Home / Background Checks / What Is In A Background Check?


So you applied for an amazing job opportunity and actually landed an interview. You attended then interview and as you were about to leave the employer casually says to you that you’ll have to sign “here, here and here please” for that ever important part of the recruitment process called Background Checking.

You walk out of the building and suddenly you start to panic. The sweat drips down your neck as you stress about what they are going to be looking at and what they will be able to do with the information in their findings.

If like many members of the public you aren’t 100% sure of exactly what gets checked and why during the Background Checking part of applying for a job, or even a personal background check then read this to get an idea of what will be included in the report.

Why are background reports necessary?

Employers have to verify that prospective employees are telling the truth about who they are and the experiences they have ad before they can consider you for the position and make an informed decision about whether or not you fit the role.

Details included in a background check report:

  • Criminal Records – Depending on the state you live in, employers can get reports on criminal records dating back 7 years and sometimes even more. This is one of the firs checks that are done so if you know of any criminal offense that has your name tied to it, it’s best to disclose that information along with an explanation to the employer beforehand.

◆ ◆ ◆ ◆ ◆

# Work to complete
- 1) Copy from the background check article the text between "Home / Background" and "in their findings.", inclusive, word for word.
- 2) Translate into Spanish this sentence from the background check article: "You walk out of the building and suddenly you start to panic."

◆ ◆ ◆ ◆ ◆

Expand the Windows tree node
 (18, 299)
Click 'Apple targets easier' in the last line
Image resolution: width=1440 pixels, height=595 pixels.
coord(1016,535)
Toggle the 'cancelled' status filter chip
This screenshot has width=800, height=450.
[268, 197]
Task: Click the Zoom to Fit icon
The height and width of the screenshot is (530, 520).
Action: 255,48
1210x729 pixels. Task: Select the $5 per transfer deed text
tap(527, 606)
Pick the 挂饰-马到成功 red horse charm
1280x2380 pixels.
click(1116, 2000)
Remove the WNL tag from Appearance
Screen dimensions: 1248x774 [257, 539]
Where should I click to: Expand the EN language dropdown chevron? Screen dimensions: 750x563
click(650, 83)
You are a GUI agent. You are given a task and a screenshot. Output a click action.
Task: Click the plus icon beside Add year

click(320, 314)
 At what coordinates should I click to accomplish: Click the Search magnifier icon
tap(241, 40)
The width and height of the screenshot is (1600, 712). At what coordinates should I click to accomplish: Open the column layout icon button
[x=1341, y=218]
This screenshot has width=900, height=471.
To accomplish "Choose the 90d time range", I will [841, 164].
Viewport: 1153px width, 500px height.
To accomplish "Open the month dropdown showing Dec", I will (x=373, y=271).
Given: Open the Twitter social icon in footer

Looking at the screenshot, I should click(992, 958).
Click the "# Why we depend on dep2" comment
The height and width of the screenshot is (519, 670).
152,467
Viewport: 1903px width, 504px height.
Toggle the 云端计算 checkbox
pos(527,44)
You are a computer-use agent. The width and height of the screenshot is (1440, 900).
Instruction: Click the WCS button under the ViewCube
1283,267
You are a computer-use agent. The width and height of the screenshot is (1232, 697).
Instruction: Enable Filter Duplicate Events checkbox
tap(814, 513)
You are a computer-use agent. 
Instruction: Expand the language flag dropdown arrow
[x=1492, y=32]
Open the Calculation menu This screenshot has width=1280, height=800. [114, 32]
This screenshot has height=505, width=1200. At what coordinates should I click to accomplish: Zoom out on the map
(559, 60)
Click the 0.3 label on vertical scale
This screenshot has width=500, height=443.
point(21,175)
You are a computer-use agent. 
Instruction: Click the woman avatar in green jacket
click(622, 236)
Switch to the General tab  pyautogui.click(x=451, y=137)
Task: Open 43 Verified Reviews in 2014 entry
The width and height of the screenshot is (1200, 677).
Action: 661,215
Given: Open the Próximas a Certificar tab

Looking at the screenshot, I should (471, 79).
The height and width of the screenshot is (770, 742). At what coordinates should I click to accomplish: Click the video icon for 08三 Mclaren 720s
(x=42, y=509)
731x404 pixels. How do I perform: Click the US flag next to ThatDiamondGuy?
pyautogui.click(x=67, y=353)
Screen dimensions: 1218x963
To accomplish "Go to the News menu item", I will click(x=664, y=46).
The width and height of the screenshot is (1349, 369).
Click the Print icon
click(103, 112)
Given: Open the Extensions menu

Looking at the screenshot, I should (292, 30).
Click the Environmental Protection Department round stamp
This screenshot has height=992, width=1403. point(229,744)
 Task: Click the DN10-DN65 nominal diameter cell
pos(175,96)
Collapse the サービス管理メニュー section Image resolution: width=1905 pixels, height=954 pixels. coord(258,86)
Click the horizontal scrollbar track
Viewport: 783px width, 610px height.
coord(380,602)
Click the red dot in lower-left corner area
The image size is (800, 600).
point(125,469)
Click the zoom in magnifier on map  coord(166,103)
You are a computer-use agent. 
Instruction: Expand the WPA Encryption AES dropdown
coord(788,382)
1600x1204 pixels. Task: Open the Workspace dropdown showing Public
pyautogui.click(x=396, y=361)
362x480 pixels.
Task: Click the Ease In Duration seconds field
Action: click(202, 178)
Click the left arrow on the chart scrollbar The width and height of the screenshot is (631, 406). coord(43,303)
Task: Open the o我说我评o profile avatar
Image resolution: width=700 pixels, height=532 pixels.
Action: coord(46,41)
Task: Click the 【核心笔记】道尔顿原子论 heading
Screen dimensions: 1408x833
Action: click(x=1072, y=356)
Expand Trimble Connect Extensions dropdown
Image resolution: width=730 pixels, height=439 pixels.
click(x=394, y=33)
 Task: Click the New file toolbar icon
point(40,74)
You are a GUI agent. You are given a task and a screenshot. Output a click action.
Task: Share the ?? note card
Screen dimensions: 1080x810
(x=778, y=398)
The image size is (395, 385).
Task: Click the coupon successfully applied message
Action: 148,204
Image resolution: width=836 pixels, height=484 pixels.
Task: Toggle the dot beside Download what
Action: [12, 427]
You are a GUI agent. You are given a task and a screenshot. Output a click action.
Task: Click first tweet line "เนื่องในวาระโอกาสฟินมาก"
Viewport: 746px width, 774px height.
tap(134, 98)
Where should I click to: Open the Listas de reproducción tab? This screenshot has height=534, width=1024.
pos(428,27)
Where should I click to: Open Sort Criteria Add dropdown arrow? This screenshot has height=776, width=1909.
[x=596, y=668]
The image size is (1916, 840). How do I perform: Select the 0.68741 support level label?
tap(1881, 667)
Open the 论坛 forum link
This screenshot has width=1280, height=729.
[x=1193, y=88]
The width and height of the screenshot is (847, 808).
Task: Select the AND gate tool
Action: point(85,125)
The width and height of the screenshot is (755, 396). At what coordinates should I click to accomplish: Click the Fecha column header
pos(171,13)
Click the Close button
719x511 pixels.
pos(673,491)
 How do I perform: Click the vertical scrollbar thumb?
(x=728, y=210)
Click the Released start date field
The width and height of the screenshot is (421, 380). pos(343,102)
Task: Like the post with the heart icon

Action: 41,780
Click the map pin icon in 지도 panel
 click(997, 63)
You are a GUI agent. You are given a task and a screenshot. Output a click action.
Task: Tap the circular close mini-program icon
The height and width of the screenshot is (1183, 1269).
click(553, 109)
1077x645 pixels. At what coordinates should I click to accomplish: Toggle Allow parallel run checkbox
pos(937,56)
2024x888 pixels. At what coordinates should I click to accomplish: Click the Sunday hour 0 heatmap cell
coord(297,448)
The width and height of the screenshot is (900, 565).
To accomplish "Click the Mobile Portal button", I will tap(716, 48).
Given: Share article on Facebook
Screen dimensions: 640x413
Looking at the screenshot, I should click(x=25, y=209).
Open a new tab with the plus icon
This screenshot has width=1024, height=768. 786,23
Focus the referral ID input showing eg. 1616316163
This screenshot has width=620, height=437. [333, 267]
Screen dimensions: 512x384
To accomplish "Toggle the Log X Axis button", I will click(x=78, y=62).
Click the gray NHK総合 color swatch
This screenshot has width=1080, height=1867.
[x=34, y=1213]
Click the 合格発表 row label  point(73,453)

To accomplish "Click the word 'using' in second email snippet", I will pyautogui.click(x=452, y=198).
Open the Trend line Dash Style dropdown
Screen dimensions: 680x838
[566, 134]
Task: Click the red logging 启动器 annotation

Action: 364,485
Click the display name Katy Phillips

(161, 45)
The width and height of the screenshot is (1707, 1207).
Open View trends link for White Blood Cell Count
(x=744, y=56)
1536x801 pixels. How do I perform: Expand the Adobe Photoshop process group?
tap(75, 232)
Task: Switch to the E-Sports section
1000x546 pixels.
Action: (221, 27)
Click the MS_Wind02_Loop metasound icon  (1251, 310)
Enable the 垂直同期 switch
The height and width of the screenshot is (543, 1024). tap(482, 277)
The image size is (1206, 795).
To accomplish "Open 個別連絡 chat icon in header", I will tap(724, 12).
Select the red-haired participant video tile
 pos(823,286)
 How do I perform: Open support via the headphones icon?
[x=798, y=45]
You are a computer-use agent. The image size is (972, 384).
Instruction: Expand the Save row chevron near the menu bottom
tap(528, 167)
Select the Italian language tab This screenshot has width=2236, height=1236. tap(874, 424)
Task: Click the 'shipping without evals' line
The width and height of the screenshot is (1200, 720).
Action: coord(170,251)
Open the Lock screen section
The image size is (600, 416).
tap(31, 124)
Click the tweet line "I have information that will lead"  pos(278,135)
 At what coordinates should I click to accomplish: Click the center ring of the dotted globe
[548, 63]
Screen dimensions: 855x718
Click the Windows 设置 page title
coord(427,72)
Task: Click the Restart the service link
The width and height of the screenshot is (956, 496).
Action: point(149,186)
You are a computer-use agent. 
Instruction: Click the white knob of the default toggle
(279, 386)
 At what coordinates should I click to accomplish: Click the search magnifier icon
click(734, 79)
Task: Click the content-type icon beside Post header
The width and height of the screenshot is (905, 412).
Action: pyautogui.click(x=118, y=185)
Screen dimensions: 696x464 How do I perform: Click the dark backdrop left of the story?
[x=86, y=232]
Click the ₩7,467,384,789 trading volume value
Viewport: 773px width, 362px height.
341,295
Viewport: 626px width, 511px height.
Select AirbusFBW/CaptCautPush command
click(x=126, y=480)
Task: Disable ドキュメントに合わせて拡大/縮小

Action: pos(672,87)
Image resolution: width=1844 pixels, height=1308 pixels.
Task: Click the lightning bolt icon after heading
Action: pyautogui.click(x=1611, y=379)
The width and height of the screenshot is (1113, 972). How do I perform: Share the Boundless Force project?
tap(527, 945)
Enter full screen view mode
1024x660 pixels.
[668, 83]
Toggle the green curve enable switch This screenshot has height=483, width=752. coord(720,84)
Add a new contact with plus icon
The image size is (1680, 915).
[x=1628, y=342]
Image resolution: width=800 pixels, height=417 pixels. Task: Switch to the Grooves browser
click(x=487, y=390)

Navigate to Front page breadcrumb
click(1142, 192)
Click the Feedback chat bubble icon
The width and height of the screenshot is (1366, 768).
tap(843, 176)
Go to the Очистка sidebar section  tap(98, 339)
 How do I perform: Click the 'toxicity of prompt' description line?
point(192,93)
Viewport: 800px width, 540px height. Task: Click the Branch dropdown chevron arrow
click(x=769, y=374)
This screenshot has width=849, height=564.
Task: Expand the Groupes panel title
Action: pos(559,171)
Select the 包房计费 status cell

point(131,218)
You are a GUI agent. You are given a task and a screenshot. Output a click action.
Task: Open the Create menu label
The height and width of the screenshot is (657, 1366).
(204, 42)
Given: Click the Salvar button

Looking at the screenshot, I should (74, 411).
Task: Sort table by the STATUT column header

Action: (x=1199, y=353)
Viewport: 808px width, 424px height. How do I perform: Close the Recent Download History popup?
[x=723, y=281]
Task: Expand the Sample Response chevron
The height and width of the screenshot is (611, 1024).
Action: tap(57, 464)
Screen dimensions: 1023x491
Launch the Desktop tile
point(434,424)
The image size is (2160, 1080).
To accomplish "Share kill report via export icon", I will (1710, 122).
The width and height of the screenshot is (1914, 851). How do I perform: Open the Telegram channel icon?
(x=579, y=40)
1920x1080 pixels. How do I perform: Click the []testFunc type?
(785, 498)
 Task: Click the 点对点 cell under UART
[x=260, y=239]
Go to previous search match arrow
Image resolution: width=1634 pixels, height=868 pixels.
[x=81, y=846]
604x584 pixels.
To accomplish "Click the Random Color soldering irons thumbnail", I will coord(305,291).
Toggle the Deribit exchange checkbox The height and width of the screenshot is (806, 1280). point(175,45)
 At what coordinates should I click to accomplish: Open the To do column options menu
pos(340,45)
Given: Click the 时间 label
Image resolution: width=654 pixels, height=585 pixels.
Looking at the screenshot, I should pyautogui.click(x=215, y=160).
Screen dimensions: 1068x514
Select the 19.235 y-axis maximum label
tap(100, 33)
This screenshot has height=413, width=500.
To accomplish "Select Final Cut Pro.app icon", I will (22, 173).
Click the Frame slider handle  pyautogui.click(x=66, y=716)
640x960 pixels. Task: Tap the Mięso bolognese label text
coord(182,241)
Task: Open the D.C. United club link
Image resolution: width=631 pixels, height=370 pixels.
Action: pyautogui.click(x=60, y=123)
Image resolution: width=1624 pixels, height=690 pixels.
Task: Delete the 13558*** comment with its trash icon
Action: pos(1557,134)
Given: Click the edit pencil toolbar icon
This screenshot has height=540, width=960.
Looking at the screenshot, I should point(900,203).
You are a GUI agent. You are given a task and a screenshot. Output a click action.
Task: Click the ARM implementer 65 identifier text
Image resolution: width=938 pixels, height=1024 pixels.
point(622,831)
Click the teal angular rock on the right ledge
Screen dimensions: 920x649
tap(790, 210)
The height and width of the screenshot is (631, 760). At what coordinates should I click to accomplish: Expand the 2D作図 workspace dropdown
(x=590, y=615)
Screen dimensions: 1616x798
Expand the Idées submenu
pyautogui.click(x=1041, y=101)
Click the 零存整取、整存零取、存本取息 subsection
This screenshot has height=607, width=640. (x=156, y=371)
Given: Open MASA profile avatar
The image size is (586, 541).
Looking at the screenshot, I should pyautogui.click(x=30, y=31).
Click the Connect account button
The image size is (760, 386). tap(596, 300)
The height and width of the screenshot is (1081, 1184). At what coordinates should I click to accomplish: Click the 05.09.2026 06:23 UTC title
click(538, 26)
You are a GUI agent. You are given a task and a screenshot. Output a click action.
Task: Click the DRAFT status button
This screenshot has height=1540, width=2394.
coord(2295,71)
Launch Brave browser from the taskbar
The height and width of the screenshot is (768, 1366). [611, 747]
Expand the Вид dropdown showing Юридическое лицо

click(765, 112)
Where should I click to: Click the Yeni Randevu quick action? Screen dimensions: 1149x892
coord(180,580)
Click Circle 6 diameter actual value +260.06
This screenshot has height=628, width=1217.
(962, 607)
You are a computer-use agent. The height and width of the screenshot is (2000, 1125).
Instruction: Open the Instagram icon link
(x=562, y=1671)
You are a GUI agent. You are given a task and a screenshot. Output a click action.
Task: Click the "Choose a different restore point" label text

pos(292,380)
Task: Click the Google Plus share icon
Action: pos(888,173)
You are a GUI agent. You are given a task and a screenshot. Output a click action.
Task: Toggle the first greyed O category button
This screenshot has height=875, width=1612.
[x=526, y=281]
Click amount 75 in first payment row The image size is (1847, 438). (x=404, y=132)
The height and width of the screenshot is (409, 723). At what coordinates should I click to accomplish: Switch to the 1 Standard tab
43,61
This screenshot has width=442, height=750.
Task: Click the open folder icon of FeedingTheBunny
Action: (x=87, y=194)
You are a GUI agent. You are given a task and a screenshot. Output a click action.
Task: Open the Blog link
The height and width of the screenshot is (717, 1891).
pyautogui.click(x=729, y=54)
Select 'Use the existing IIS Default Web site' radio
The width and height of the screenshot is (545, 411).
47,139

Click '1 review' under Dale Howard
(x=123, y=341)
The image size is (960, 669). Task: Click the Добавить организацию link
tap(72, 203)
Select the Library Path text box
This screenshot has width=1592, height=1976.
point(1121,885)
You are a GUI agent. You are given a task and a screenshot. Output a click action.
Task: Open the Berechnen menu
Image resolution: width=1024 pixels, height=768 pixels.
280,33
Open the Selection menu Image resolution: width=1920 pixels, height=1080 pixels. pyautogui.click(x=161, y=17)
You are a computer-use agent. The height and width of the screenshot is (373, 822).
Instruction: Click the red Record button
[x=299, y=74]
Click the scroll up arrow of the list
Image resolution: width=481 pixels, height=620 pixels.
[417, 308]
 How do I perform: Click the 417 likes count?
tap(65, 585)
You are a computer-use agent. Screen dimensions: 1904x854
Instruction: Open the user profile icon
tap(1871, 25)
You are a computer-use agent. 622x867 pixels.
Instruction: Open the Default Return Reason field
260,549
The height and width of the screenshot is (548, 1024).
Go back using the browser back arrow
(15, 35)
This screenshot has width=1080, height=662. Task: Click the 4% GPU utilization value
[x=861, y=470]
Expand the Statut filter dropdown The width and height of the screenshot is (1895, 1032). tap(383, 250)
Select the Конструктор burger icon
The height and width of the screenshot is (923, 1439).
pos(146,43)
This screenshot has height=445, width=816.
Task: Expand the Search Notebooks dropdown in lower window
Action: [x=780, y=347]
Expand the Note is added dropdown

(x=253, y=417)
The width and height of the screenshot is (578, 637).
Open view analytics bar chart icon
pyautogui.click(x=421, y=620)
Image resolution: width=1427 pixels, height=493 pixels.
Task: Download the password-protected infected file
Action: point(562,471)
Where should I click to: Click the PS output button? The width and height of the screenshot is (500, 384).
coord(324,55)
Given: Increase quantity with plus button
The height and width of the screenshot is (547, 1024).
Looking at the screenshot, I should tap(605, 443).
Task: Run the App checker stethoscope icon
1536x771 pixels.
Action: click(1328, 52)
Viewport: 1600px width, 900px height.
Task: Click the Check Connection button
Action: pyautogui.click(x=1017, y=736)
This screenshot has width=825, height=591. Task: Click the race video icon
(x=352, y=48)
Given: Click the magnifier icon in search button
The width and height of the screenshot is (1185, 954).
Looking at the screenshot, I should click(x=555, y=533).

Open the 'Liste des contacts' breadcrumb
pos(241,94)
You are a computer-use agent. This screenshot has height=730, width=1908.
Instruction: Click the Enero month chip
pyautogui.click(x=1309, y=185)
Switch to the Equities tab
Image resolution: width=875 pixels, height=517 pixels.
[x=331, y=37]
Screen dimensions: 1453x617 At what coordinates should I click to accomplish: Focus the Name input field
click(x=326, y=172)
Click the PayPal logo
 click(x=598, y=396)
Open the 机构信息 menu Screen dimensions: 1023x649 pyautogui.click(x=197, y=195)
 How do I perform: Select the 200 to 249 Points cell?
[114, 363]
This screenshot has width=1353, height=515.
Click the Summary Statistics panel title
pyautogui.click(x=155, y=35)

◆ ◆ ◆ ◆ ◆

# Your written answers
- 1)
Home / Background Checks / What Is In A Background Check?


So you applied for an amazing job opportunity and actually landed an interview. You attended then interview and as you were about to leave the employer casually says to you that you’ll have to sign “here, here and here please” for that ever important part of the recruitment process called Background Checking.

You walk out of the building and suddenly you start to panic. The sweat drips down your neck as you stress about what they are going to be looking at and what they will be able to do with the information in their findings.

- 2) Sales del edificio y de repente empiezas a entrar en pánico.